[<prev] [next>] [<thread-prev] [thread-next>] [day] [month] [year] [list]
Message-ID: <CAEA6p_DcBMWpV9-vaP06eCwFwAj_WGiCtiRWpifZLjFSnTvKEw@mail.gmail.com>
Date: Mon, 26 Feb 2018 14:29:51 -0800
From: Wei Wang <weiwan@...gle.com>
To: David Ahern <dsahern@...il.com>
Cc: Linux Kernel Network Developers <netdev@...r.kernel.org>,
"David S . Miller" <davem@...emloft.net>,
Ido Schimmel <idosch@...sch.org>, roopa@...ulusnetworks.com,
Eric Dumazet <eric.dumazet@...il.com>,
Martin KaFai Lau <kafai@...com>,
Hideaki YOSHIFUJI <yoshfuji@...ux-ipv6.org>
Subject: Re: [PATCH RFC net-next 16/20] net/ipv6: Cleanup exception route handling
On Sun, Feb 25, 2018 at 11:47 AM, David Ahern <dsahern@...il.com> wrote:
> IPv6 FIB will only contain FIB entries with exception routes added to
> the FIB entry.

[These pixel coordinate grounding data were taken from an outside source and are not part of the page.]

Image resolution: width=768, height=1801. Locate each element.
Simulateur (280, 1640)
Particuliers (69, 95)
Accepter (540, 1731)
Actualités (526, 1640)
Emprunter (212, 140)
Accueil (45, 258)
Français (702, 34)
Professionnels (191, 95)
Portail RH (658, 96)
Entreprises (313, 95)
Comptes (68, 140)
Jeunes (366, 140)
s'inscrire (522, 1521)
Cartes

Remove CACHE and dst checks from fib6 add and delete since
> they can never happen once the data type changes.
>
> Fixup the lookup functions to use a f6i name for fib lookups and retain
> the current rt name for return variables.
>
> Signed-off-by: David Ahern <dsahern@...il.com>
> ---
> net/ipv6/ip6_fib.c | 16 +------
> net/ipv6/route.c | 122 ++++++++++++++++++++++++++++++-----------------------
> 2 files changed, 71 insertions(+), 67 deletions(-)
>
> diff --git a/net/ipv6/ip6_fib.c b/net/ipv6/ip6_fib.c
> index 5b03f7e8d850..63a91db61749 100644
> --- a/net/ipv6/ip6_fib.c
> +++ b/net/ipv6/ip6_fib.c
> @@ -1046,7 +1046,7 @@ static int fib6_add_rt2node(struct fib6_node *fn, struct rt6_info *rt,
> static void fib6_start_gc(struct net *net, struct rt6_info *rt)
> {
> if (!timer_pending(&net->ipv6.ip6_fib_timer) &&
> - (rt->rt6i_flags & (RTF_EXPIRES | RTF_CACHE)))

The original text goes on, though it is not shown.